My job (with one other person) was to create very short (we had roughly 250 characters to play with) descriptions of the contents of each and every box/shelf/drawer/cupboard in the museum, which equates to a huge number of objects – there were half a million insects alone! Describing the vast and hugely varied collections in such a brief manner is tricky, but we arrived at a system in consultation with the curators that involved the use of prefixes and standard terms to try and cover everything, with our apprach changing a little in each department to try and accurately describe each collection in its own terms. The records mostly ended up being brief lists of much of the contents of each storage location as we could fit within the word count. We were usually able to be quite specific, but where there were a lot of very different items the descriptions had to be more general.

We were forced to use this rough and ready approach to cataloguing the collections because of the short length of the project (it was scheduled to take only a year), and the large size of the Hunterian’s collections – the other museums involved were all producing object-level records because on the whole they had considerably smaller collections to describe. This wasn’t going to be possible in our case, so it was decided to use short Collections Level Descriptions instead.

There were huge challenges in carrying out this survey, as some parts of the collection were not easy to access (due to boxes that were incredibly heavy or were stored very high up (or sometimes both), lack of lighting in some areas, narrow aisles, etc), and we had issues with winter temperatures in one of the remote stores, but I can proudly say that I am one of only two people who have ever seen the Hunterian’s collections in their entirety. Or maybe more like 99.9% – some of the palaeo material was being moved into new storage while we were working on the project and we weren’t able to access quite all of it, and we missed a few areas of the art collection due to time and access issues.

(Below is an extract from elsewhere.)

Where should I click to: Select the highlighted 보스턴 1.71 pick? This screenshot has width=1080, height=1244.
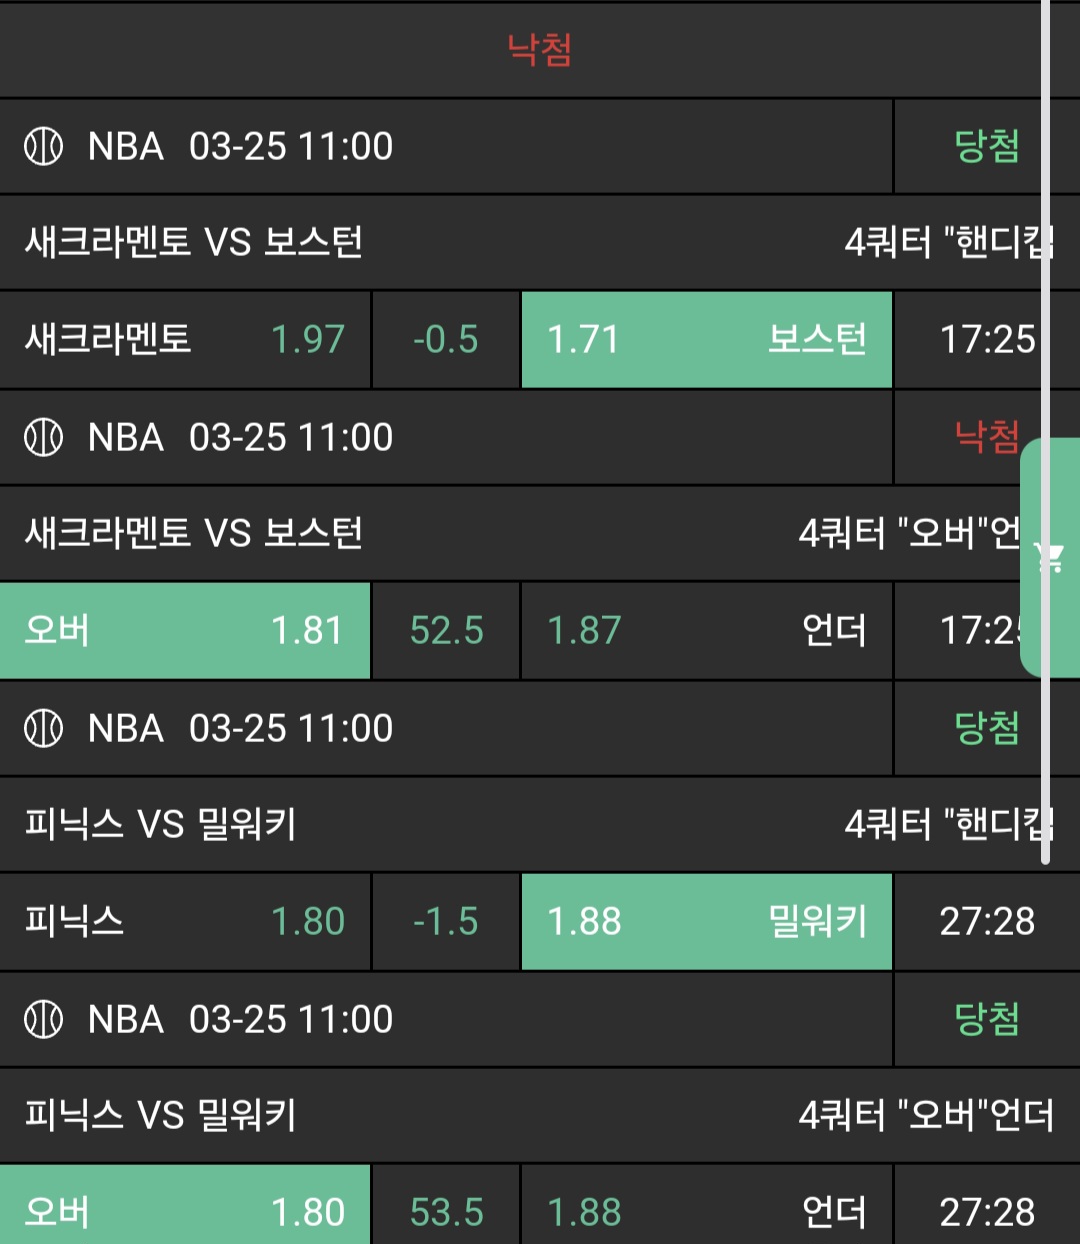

But it is great to finally see the website up and running, and to be able to see all of our amazingly hard work out there in the public domain. And, of course, to search through it and find favourite objects. One of the records of which I am most proud reads: ‘Zoology: Mammal skins collection: Stoat (inside-out), New World monkeys (including capuchin with terrifying expression due to poor taxidermy), mongoose, coati‘. Which was quite an impressive cupboard, I can tell you!